The mood in Malaysia remains optimistic, even as the mundane logistics of power transfer and administration-building take the place of initial jubilation. The election result was an extraordinary proof that Malaysian democracy is not simply theoretical.
Outside the State Palace on May 10, I shared my phone screen with Dennis Ignatius, a former ambassador to Chile and Argentina who is now a newspaper columnist. He wears round glasses and speaks in the clipped tone of someone who spent his early years under British colonial rule. “For a long time, it felt like this whole region has gone dark,” he said. “Cambodia, Myanmar, the Philippines, Vietnam.” Today, Southeast Asia’s political establishment is packed with authoritarians. “I still can’t believe we managed to change something here.”
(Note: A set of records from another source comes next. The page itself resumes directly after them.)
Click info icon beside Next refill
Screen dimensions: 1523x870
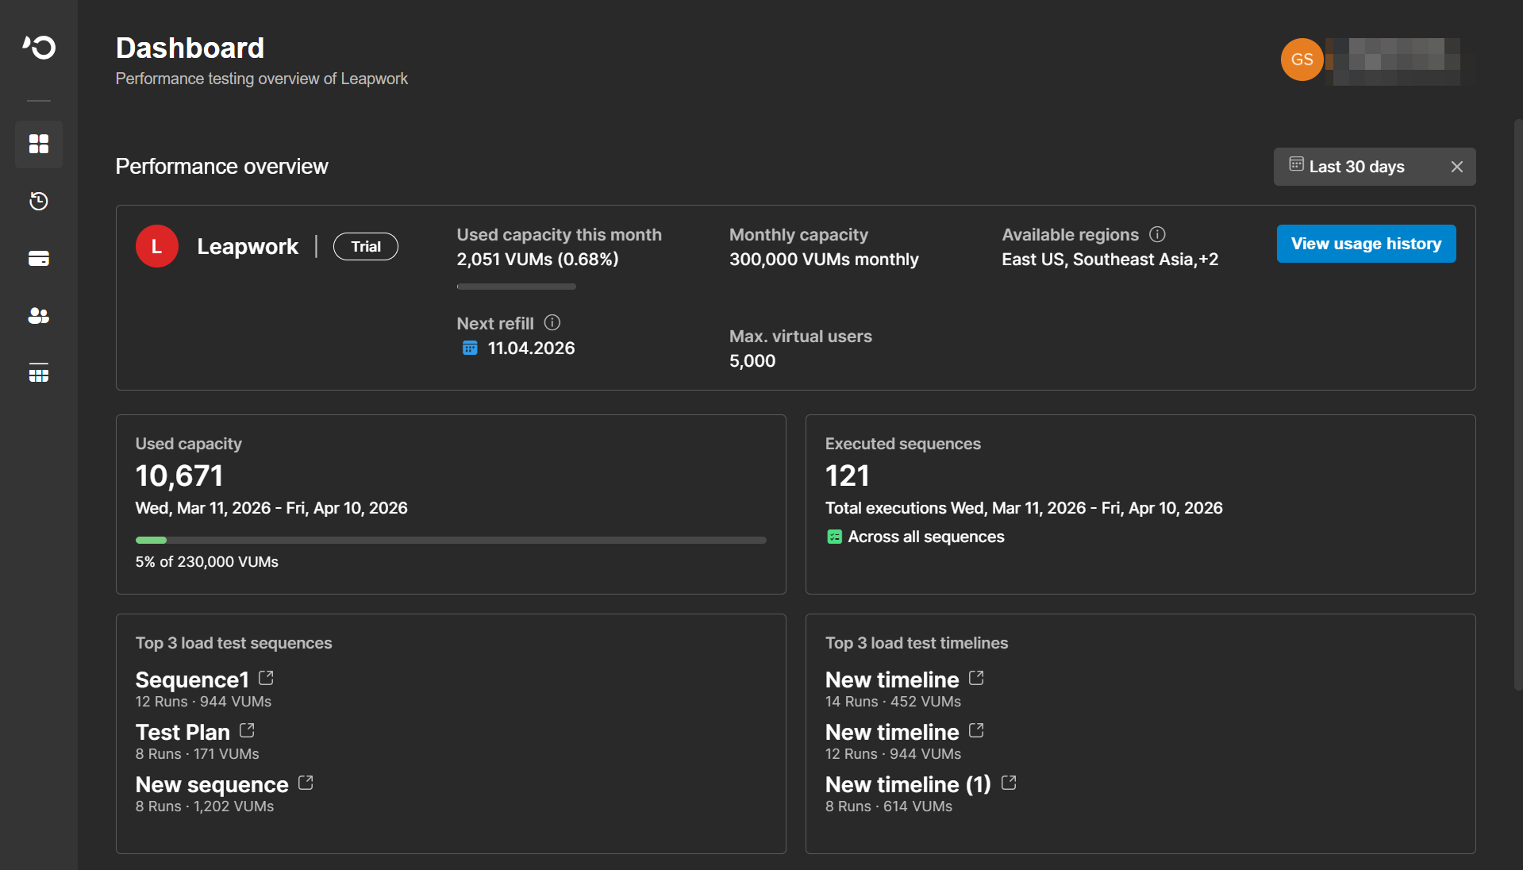point(552,322)
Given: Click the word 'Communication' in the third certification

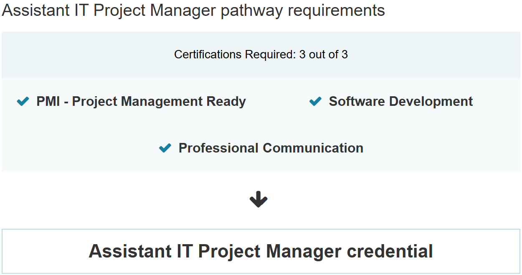Looking at the screenshot, I should coord(313,148).

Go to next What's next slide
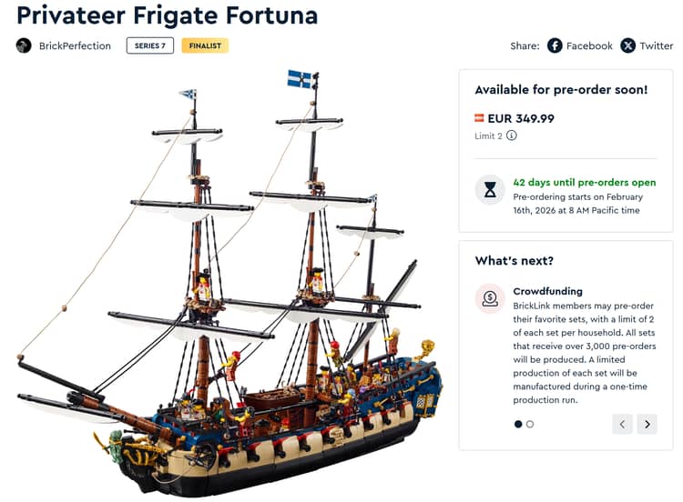click(647, 424)
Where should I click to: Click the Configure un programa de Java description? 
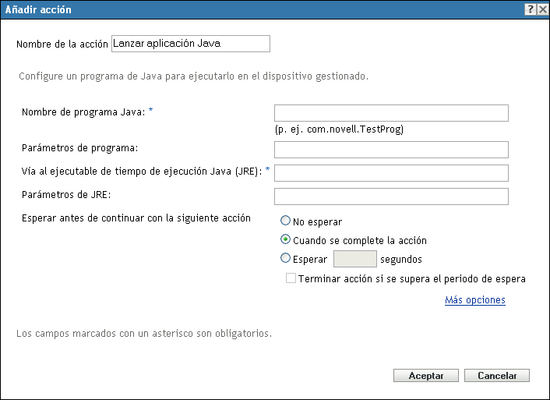point(192,77)
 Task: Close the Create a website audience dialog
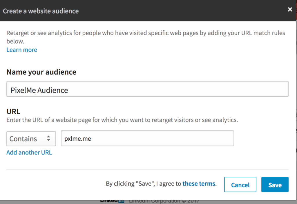290,10
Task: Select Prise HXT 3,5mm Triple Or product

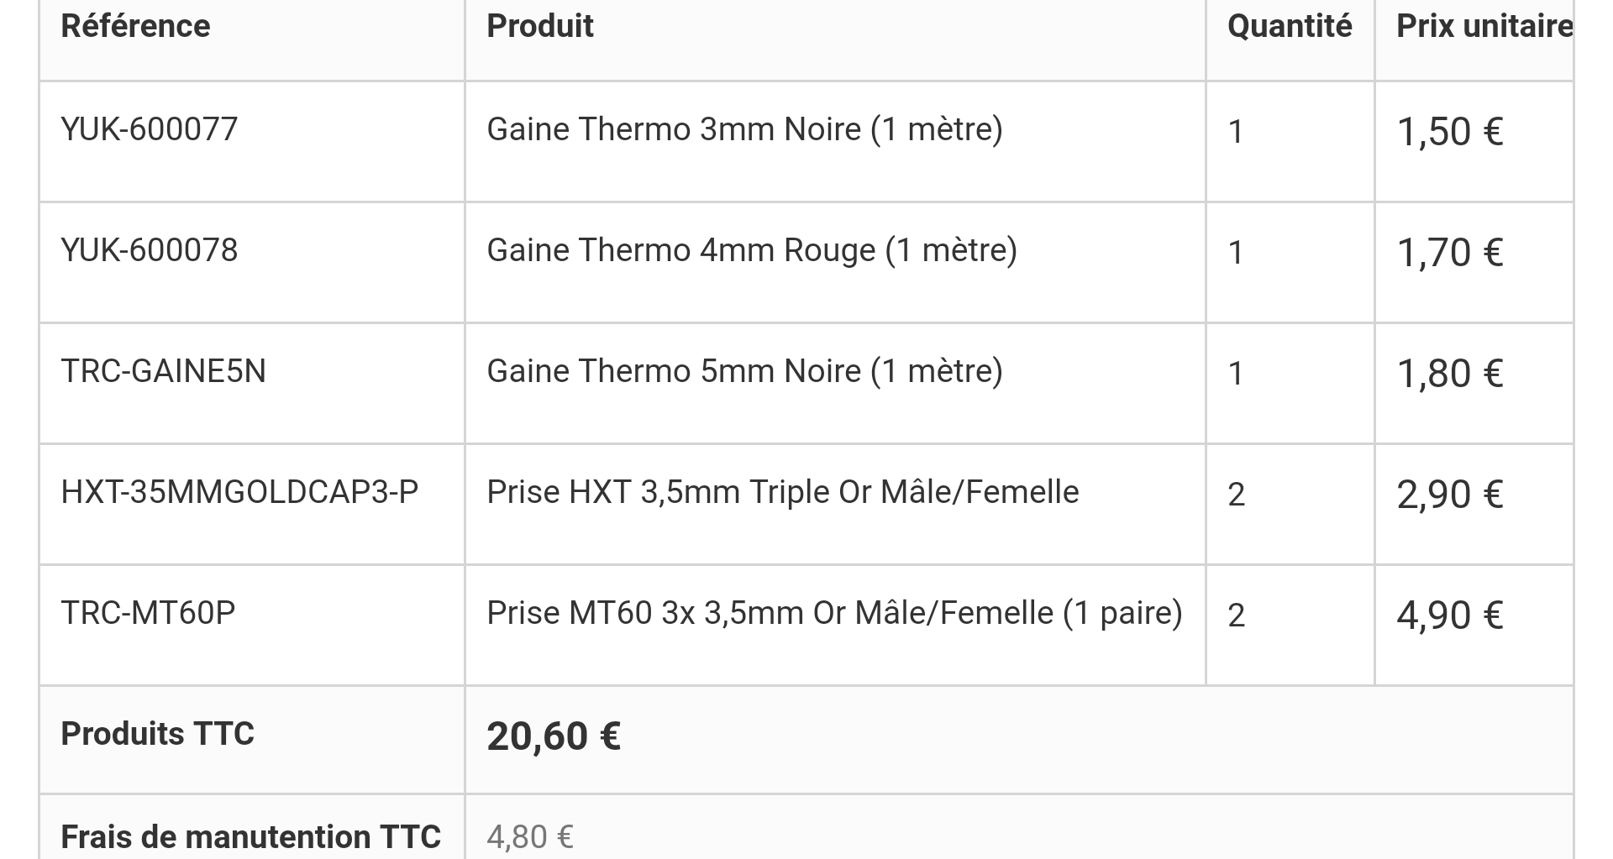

For years, he has been railing against the National Front, corruption, and Saudi investments—albeit with necessarily delicate phrasing—in his columns. Like most other Alliance voters, he never imagined his vote would actually propel them to victory. “I am sixty-seven years old,” he said. “This morning, for the first time ever, I woke up as a man without a mission.”
As for Anwar Ibrahim, he was released from a prison hospital to an ecstatic crowd of admirers on May 16, a day before the first fast of the holy month of Ramadan. He emerged in a natty black suit, and spontaneously canceled the expected news conference because of the boisterous throng of supporters that awaited him.
“I have forgiven him,” he said later, when asked about Najib. “But the issue of injustice toward the people, crimes committed against the people, endemic corruption that has become a culture in this country, that he has to answer for.”
Anwar is seventy years old and has spent the last twenty of them in and out of jail. He has promised to run for parliament within Mahathir’s two-year interregnum, but not immediately. First, he said, he would need some “time and space.”